Bash Script Binary Search

ぐ巨炮叔叔 提交于 2019-11-28 14:24:08

A binary search needs the max and min boundaries of the search. Starting at zero is great, but your last variable is a little off. Try: last=$(($#students[@]} - 1)) the - 1 will put your array at the correct size (arrays start at zero and go to one less of their size.)

After that try the following pseudo code:

while (last is <= first) 
  middle = midway point between first and last

  // make sure that your comparing just the names "Ann",
  // not your whole string "Ann:A"
  if (students[middle] == student)
    exit loop
  else if (students[middle] < student)
    first = middle + 1
  else if (students[middle] > student)
    last = middle - 1

I'm not great at bash scripting, so I won't try and fix (if it even needs fixing) most of your syntax. The pseudo code should get you most of the way there if you figure out the syntax.

I think it's best to use a generic binary search function then to code your own for your particular case.
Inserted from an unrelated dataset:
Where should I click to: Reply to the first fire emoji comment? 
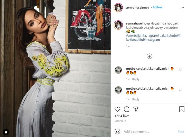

Binary search function in bash

# Returns the largest i for which `command i` succeeds (exits with a null exit code)
function dichotomic_search {

  min=$1
  max=$2
  command=$3

  while [ $min -lt $max ]; do
    # Compute the mean between min and max, rounded up to the superior unit
    current=`expr '(' "$min" + "$max" + 1 ')' / 2`
    if $command $current
      then min=$current
      else max=`expr $current - 1`
    fi
  done

  echo $min
}

It calls the function given as its last argument repetitively using binary search to find the last value for which it returns true. More explanations on Github

Binary search through a bash array

In your case, you would use it like that:

#!/usr/bin/env bash

source dichotomic.sh
arr=(Ann:C Bob:A Cindy:B Dean:E Emily:A Karen:A Zob:A)

function is_smaller {
  element=$(echo ${arr[$2]} | cut -f1 -d :)
  if [[ "$element" > "$1" ]]
    then false
    else true
  fi
}

read target
highest_index=`expr ${#arr[@]} - 1`
index=$(dichotomic_search 0 $highest_index "is_smaller $target")
echo "${arr[$index]}"

This solution assumes that you are looking for the first successful execution of a command, rather than an element in an array.

lo=1
hi=100
while [ $(expr $hi - $lo) -ne 1 ]; do
  mid=$(expr $lo + '(' $hi - $lo ')' / 2)

  # Your command here
  test 44 -gt $mid

  if [ $? -eq 0 ]; then lo=$mid; else hi=$mid; fi
done
echo "$lo"

This always print the first value for which the execution of your command succeeds, unlike @lovasoa solution that is off by one in about half of the configurations. You can validate that by using seq 1 100 | while read o; do SCRIPT; done where SCRIPT is the above algorithm with test $o -gt $mid as the tested command.